▸ Texto de la página:
--*--
Hay muy poca gente moviéndose de un lado para otro. En vista de lo cual, el Ayuntamiento ha aprovechado para repintar toda la señalización horizontal del paseo de Colon y la avenida de la Palmera, que falta hacía. Como pintan de noche, no les habrá hecho falta ni cortar el tránsito rodado, porque salvo patrulleros y ambulancias no hay quien ande a deshoras por la ciudad desierta.
La ciudad desierta ofrece una paradójica belleza que los noticiarios audiovisuales se empeñan en mostrarnos desde el aire para que nos admiremos de la obra humana, de los monumentos, del pavimento escaqueado de las plazas mayores vistas en una perspectiva cenital, de los jardines y los setos alineados, de las construcciones y la huella del hombre... Pero sin el hombre. Es el verso machadiano tan manoseado como mal citado de «Oh maravilla, / Sevilla sin sevillanos / qué gran Sevilla».
--*--
▸ Datos recopilados:
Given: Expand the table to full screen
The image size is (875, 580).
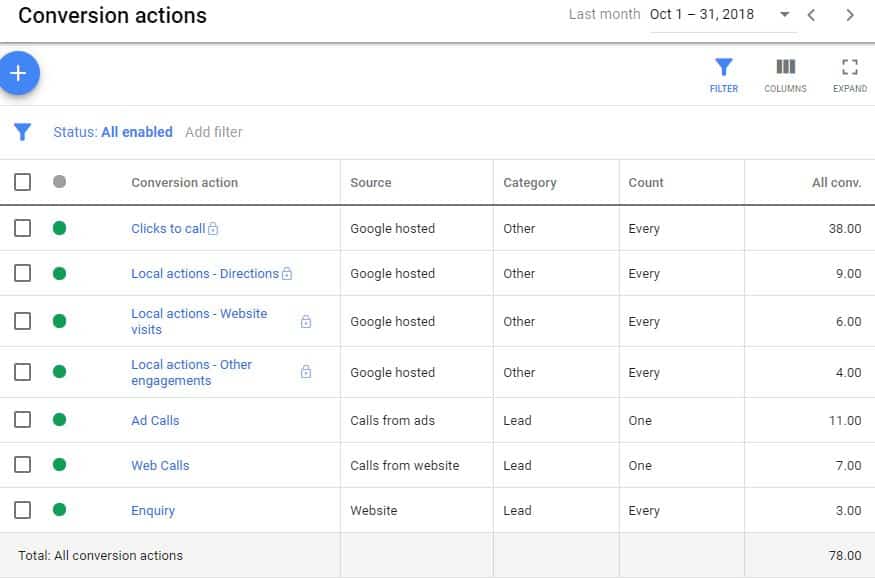Looking at the screenshot, I should (x=849, y=75).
--*--
▸ Tarea asignada A: Según el texto de la página, ¿por qué no ha sido necesario cortar el tránsito rodado para repintar la señalización?
▸ Tarea asignada B:
Responde a estas preguntas a partir del texto de la página:
(i) ¿Qué dos vías tienen repintada la señalización horizontal?
(ii) ¿Desde dónde muestran la ciudad los noticiarios audiovisuales?
(iii) ¿Con qué dos calificativos se describe el verso machadiano?
▸ Tarea asignada C:
¿Concuerdan estas afirmaciones con el texto de la página? Responde sí o no y cita las palabras que lo deciden.
(i) Los trabajos de pintura se hacen durante el día.
(ii) Hacía falta repintar la señalización.
(iii) A deshoras circulan por la ciudad muchos vehículos particulares.

▸ Solución escrita A: Porque se pinta de noche, y a esas horas no circula nadie por la ciudad desierta salvo patrulleros y ambulancias.

▸ Solución escrita B:
(i) El paseo de Colon y la avenida de la Palmera.
(ii) Desde el aire.
(iii) Tan manoseado como mal citado.

▸ Solución escrita C:
(i) No: «Como pintan de noche».
(ii) Sí: «que falta hacía».
(iii) No: «salvo patrulleros y ambulancias no hay quien ande a deshoras por la ciudad desierta».